_EXERCISE GOAL_: Output all of the entries below precisely as written.

_THE DATA_:
==========

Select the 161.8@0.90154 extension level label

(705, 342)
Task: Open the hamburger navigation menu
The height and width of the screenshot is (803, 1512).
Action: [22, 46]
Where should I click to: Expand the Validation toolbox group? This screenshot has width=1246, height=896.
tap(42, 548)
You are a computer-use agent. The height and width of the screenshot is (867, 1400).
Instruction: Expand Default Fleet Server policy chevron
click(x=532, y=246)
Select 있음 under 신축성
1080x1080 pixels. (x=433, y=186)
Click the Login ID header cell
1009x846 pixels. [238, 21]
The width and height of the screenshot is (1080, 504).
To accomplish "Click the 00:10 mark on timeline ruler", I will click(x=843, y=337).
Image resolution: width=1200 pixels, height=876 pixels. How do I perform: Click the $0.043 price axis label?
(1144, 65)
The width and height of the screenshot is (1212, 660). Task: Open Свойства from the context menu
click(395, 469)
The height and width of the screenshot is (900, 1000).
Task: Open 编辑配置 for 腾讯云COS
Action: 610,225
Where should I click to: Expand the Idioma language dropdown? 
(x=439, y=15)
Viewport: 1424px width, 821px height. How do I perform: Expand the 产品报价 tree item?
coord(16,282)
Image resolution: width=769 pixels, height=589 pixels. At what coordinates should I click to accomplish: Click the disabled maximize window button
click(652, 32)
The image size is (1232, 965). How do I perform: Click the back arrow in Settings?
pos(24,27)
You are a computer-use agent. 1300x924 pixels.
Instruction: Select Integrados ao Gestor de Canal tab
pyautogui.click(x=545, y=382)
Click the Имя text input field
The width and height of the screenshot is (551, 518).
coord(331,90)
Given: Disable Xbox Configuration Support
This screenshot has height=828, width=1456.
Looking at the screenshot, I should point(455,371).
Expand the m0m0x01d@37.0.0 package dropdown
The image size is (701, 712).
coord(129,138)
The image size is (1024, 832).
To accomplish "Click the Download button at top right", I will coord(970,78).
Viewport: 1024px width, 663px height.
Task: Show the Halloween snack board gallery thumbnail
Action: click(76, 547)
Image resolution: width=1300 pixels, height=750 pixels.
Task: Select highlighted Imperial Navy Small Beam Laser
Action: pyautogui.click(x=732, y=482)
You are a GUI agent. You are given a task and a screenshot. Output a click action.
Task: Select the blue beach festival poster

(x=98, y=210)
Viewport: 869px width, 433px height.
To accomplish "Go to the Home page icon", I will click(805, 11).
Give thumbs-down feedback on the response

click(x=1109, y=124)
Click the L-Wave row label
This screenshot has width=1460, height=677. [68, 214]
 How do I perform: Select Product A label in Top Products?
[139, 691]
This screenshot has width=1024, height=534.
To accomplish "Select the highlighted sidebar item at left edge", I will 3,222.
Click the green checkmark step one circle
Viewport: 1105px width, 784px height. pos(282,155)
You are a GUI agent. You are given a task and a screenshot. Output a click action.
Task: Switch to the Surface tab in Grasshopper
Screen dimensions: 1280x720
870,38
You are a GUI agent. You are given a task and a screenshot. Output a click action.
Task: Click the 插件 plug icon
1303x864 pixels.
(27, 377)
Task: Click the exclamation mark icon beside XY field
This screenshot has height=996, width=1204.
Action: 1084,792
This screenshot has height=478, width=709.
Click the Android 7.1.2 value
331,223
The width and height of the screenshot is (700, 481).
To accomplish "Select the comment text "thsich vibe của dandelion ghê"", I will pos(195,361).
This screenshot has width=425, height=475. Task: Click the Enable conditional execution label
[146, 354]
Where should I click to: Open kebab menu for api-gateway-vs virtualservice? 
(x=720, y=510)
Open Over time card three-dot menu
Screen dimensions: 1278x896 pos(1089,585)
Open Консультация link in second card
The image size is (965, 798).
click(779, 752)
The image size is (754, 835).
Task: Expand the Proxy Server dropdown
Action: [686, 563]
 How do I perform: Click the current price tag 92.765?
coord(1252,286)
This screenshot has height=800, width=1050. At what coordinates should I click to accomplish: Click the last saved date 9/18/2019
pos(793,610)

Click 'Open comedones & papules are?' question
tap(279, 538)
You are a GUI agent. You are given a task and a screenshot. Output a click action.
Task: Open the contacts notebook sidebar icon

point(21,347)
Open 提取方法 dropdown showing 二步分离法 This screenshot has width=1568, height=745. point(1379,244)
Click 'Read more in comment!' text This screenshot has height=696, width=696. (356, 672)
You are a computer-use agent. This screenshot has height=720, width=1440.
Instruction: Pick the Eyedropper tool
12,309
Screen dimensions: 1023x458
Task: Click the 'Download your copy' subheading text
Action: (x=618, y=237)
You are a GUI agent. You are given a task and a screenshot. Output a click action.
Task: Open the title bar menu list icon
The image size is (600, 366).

==========

_REPLY TO THE TASK_:
Select the 161.8@0.90154 extension level label

(705, 342)
Task: Open the hamburger navigation menu
The height and width of the screenshot is (803, 1512).
Action: [22, 46]
Where should I click to: Expand the Validation toolbox group? This screenshot has width=1246, height=896.
tap(42, 548)
You are a computer-use agent. The height and width of the screenshot is (867, 1400).
Instruction: Expand Default Fleet Server policy chevron
click(x=532, y=246)
Select 있음 under 신축성
1080x1080 pixels. (x=433, y=186)
Click the Login ID header cell
1009x846 pixels. [238, 21]
The width and height of the screenshot is (1080, 504).
To accomplish "Click the 00:10 mark on timeline ruler", I will click(x=843, y=337).
Image resolution: width=1200 pixels, height=876 pixels. How do I perform: Click the $0.043 price axis label?
(1144, 65)
The width and height of the screenshot is (1212, 660). Task: Open Свойства from the context menu
click(395, 469)
The height and width of the screenshot is (900, 1000).
Task: Open 编辑配置 for 腾讯云COS
Action: 610,225
Where should I click to: Expand the Idioma language dropdown? 
(x=439, y=15)
Viewport: 1424px width, 821px height. How do I perform: Expand the 产品报价 tree item?
coord(16,282)
Image resolution: width=769 pixels, height=589 pixels. At what coordinates should I click to accomplish: Click the disabled maximize window button
click(652, 32)
The image size is (1232, 965). How do I perform: Click the back arrow in Settings?
pos(24,27)
You are a computer-use agent. 1300x924 pixels.
Instruction: Select Integrados ao Gestor de Canal tab
pyautogui.click(x=545, y=382)
Click the Имя text input field
The width and height of the screenshot is (551, 518).
coord(331,90)
Given: Disable Xbox Configuration Support
This screenshot has height=828, width=1456.
Looking at the screenshot, I should point(455,371).
Expand the m0m0x01d@37.0.0 package dropdown
The image size is (701, 712).
coord(129,138)
The image size is (1024, 832).
To accomplish "Click the Download button at top right", I will coord(970,78).
Viewport: 1024px width, 663px height.
Task: Show the Halloween snack board gallery thumbnail
Action: click(76, 547)
Image resolution: width=1300 pixels, height=750 pixels.
Task: Select highlighted Imperial Navy Small Beam Laser
Action: pyautogui.click(x=732, y=482)
You are a GUI agent. You are given a task and a screenshot. Output a click action.
Task: Select the blue beach festival poster

(x=98, y=210)
Viewport: 869px width, 433px height.
To accomplish "Go to the Home page icon", I will click(805, 11).
Give thumbs-down feedback on the response

click(x=1109, y=124)
Click the L-Wave row label
This screenshot has width=1460, height=677. [68, 214]
 How do I perform: Select Product A label in Top Products?
[139, 691]
This screenshot has width=1024, height=534.
To accomplish "Select the highlighted sidebar item at left edge", I will 3,222.
Click the green checkmark step one circle
Viewport: 1105px width, 784px height. pos(282,155)
You are a GUI agent. You are given a task and a screenshot. Output a click action.
Task: Switch to the Surface tab in Grasshopper
Screen dimensions: 1280x720
870,38
You are a GUI agent. You are given a task and a screenshot. Output a click action.
Task: Click the 插件 plug icon
1303x864 pixels.
(27, 377)
Task: Click the exclamation mark icon beside XY field
This screenshot has height=996, width=1204.
Action: 1084,792
This screenshot has height=478, width=709.
Click the Android 7.1.2 value
331,223
The width and height of the screenshot is (700, 481).
To accomplish "Select the comment text "thsich vibe của dandelion ghê"", I will pos(195,361).
This screenshot has width=425, height=475. Task: Click the Enable conditional execution label
[146, 354]
Where should I click to: Open kebab menu for api-gateway-vs virtualservice? 
(x=720, y=510)
Open Over time card three-dot menu
Screen dimensions: 1278x896 pos(1089,585)
Open Консультация link in second card
The image size is (965, 798).
click(779, 752)
The image size is (754, 835).
Task: Expand the Proxy Server dropdown
Action: [686, 563]
 How do I perform: Click the current price tag 92.765?
coord(1252,286)
This screenshot has height=800, width=1050. At what coordinates should I click to accomplish: Click the last saved date 9/18/2019
pos(793,610)

Click 'Open comedones & papules are?' question
tap(279, 538)
You are a GUI agent. You are given a task and a screenshot. Output a click action.
Task: Open the contacts notebook sidebar icon

point(21,347)
Open 提取方法 dropdown showing 二步分离法 This screenshot has width=1568, height=745. point(1379,244)
Click 'Read more in comment!' text This screenshot has height=696, width=696. (356, 672)
You are a computer-use agent. This screenshot has height=720, width=1440.
Instruction: Pick the Eyedropper tool
12,309
Screen dimensions: 1023x458
Task: Click the 'Download your copy' subheading text
Action: (x=618, y=237)
You are a GUI agent. You are given a task and a screenshot. Output a click action.
Task: Open the title bar menu list icon
The image size is (600, 366).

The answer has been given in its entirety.